**About this task:**
For this exercise, repeat the records below exactly and omit every picture.
(Information shown)
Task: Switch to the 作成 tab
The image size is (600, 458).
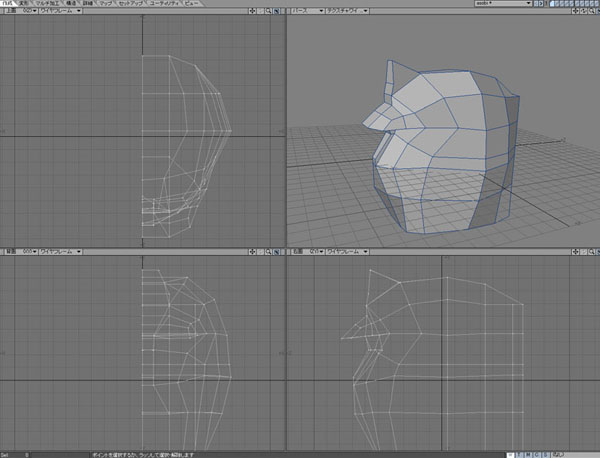Action: [x=8, y=4]
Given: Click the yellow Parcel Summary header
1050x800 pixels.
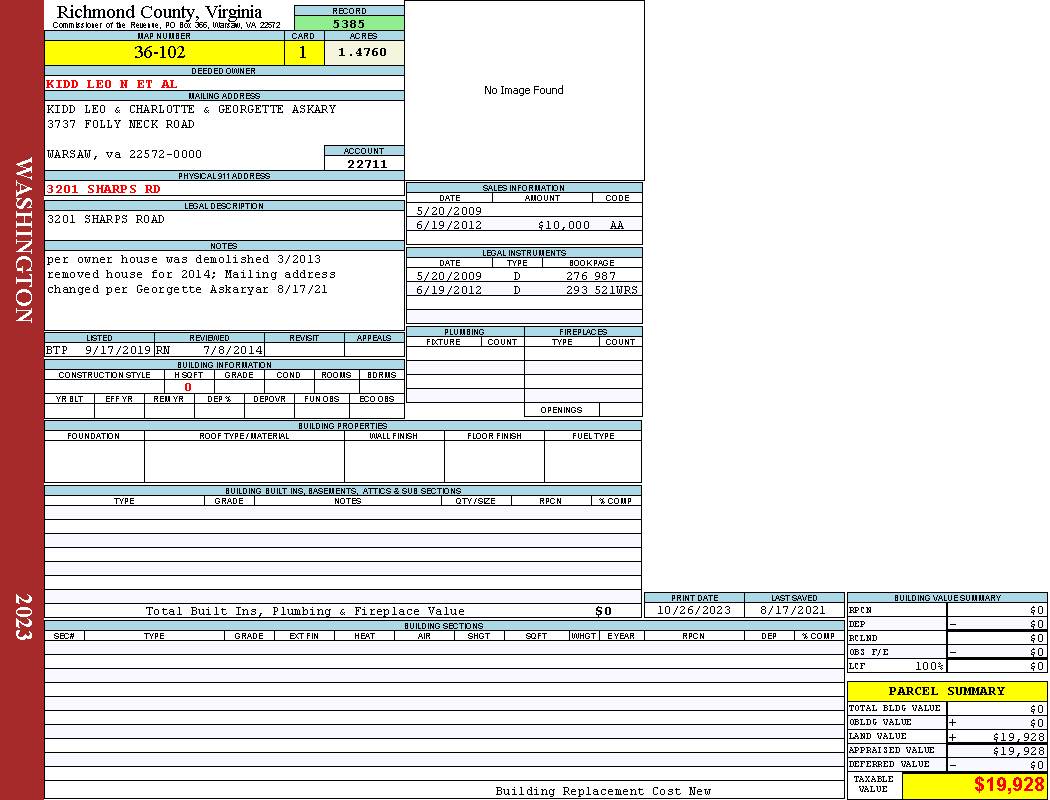Looking at the screenshot, I should (x=946, y=691).
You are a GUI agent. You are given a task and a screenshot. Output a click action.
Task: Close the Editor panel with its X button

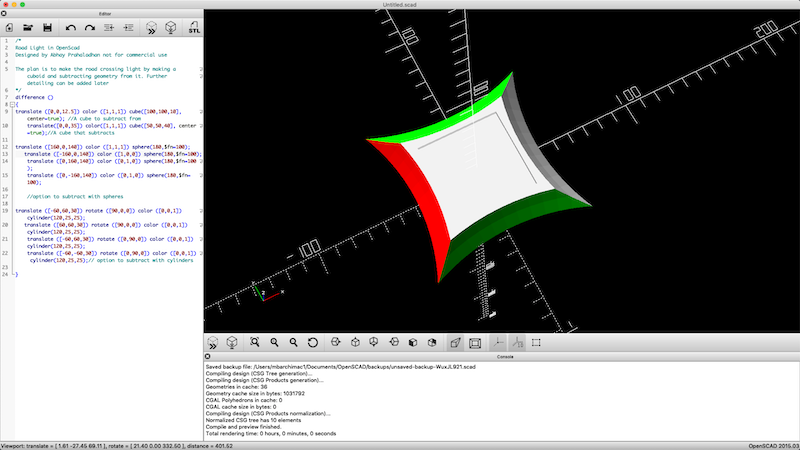pyautogui.click(x=5, y=14)
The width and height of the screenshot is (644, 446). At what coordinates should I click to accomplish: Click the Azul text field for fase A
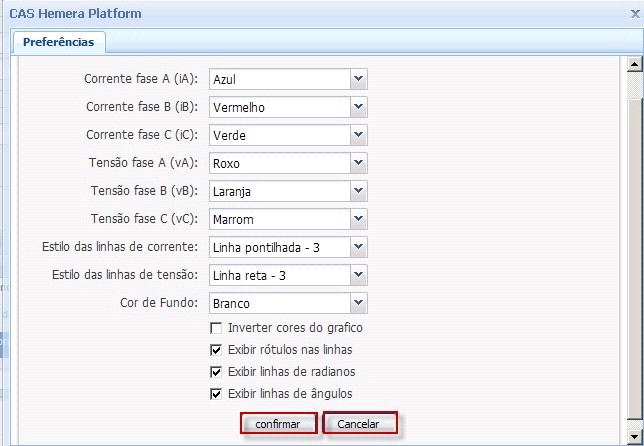pos(279,79)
(End Information shown)
**Output for this task:**
Task: Switch to the 作成 tab
The image size is (600, 458).
Action: [x=8, y=4]
Given: Click the yellow Parcel Summary header
1050x800 pixels.
Looking at the screenshot, I should (x=946, y=691).
You are a GUI agent. You are given a task and a screenshot. Output a click action.
Task: Close the Editor panel with its X button

pyautogui.click(x=5, y=14)
The width and height of the screenshot is (644, 446). At what coordinates should I click to accomplish: Click the Azul text field for fase A
pos(279,79)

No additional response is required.